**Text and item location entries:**

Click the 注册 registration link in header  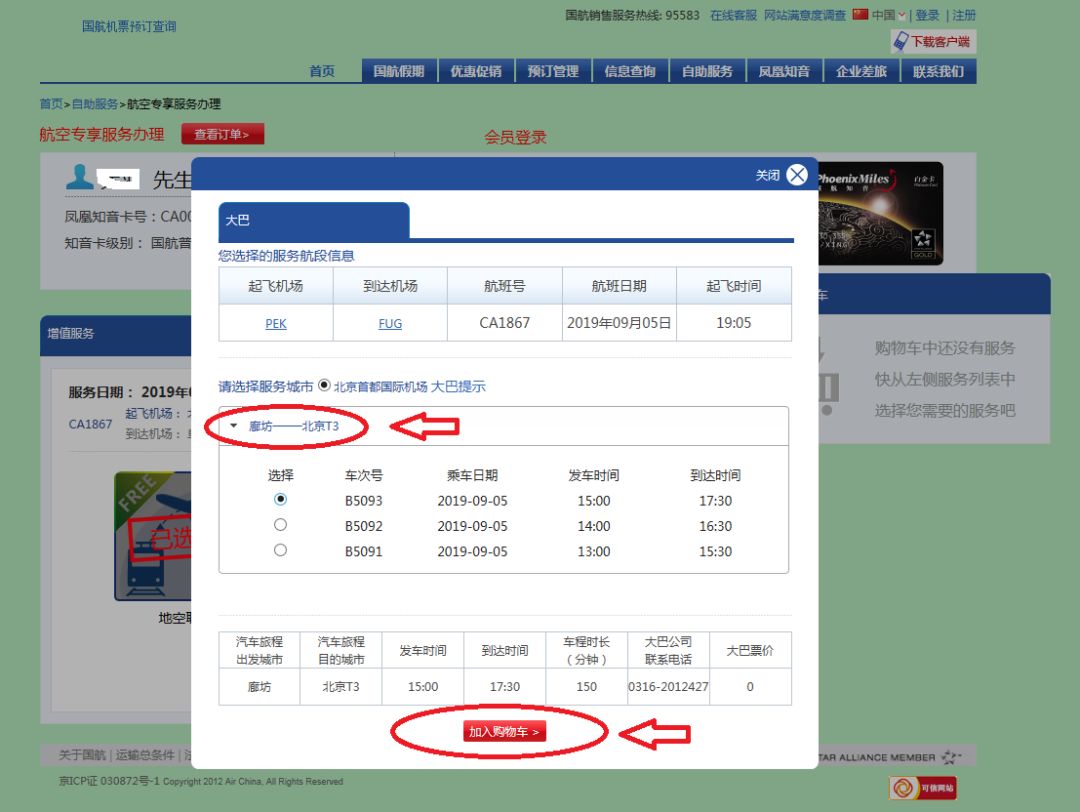[x=961, y=14]

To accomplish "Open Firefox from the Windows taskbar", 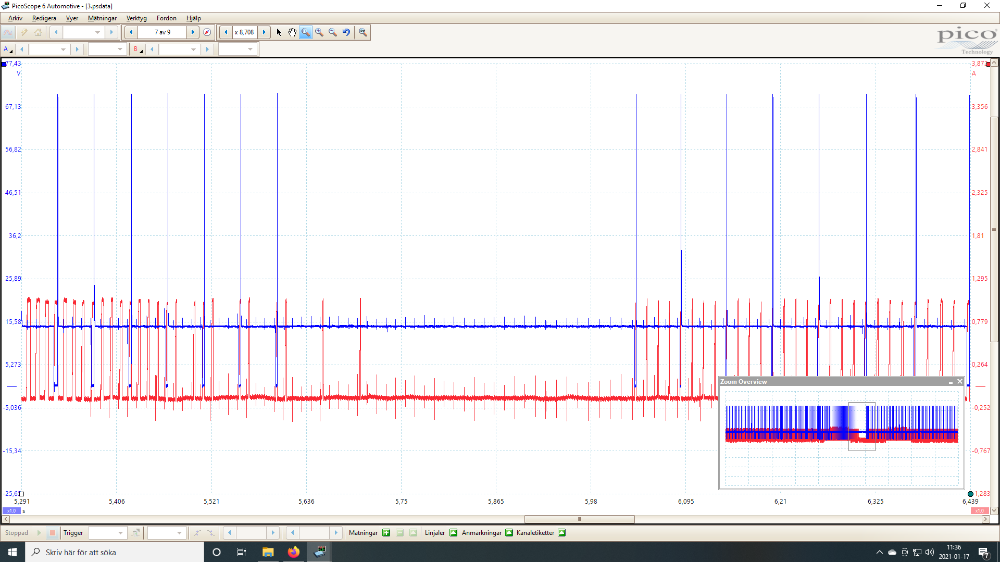I will point(293,552).
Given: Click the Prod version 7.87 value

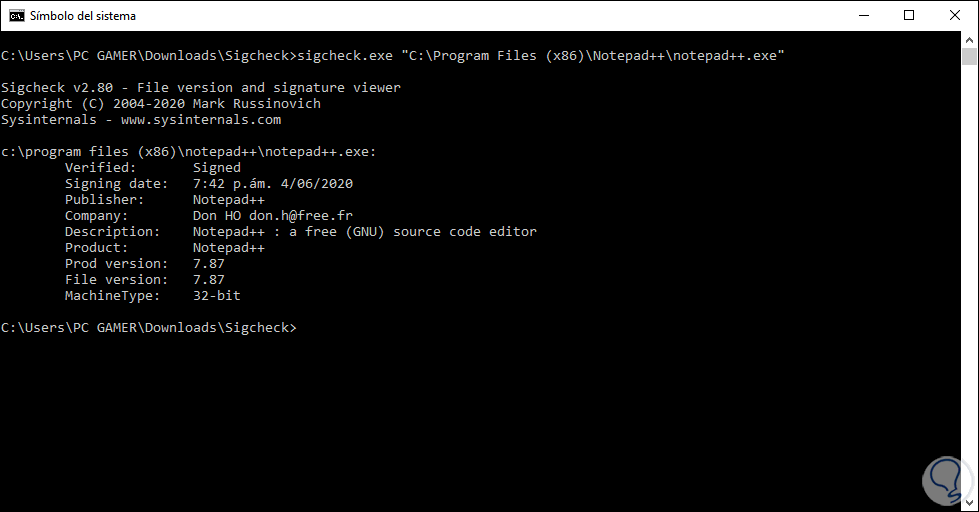Looking at the screenshot, I should tap(208, 264).
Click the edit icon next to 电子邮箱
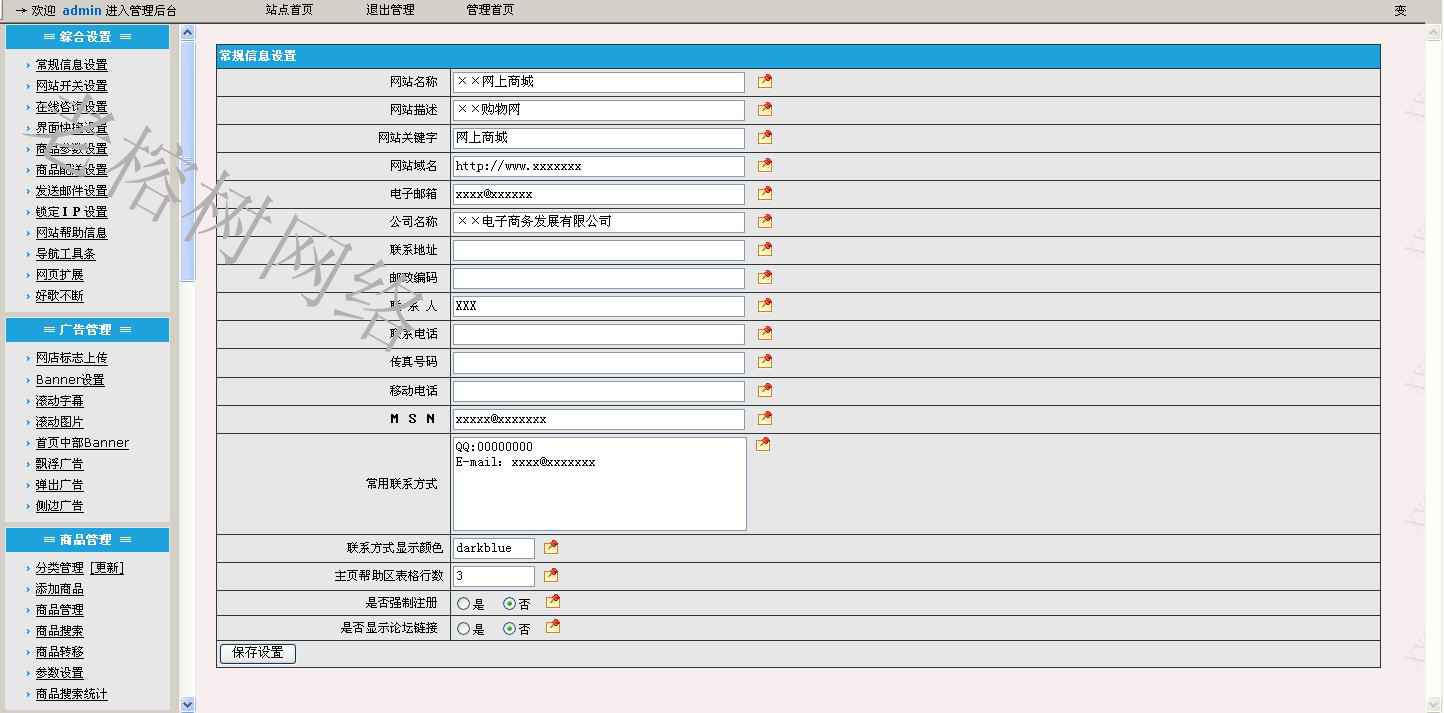 [765, 193]
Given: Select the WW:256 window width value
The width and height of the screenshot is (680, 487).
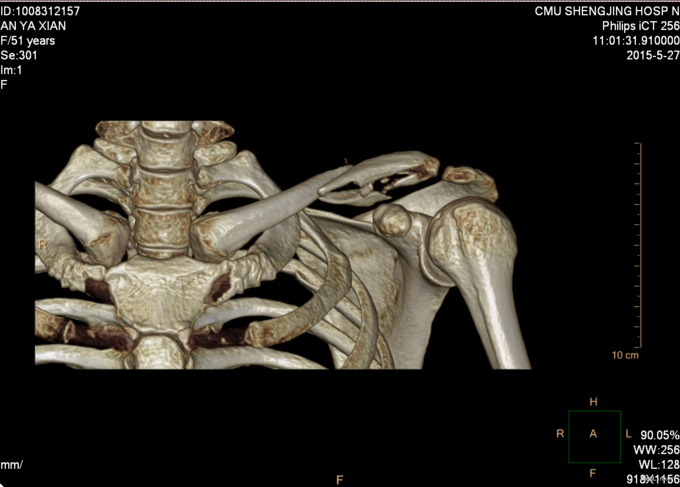Looking at the screenshot, I should [x=656, y=450].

**GOAL OF THE EXERCISE:** Reproduce verbatim the lines of the listing from the one containing "Given: Select the WW:256 window width value" through the end of the listing, both included, omitting the pictures from your answer.

**SOLUTION BELOW:**
Given: Select the WW:256 window width value
The width and height of the screenshot is (680, 487).
Looking at the screenshot, I should [x=656, y=450].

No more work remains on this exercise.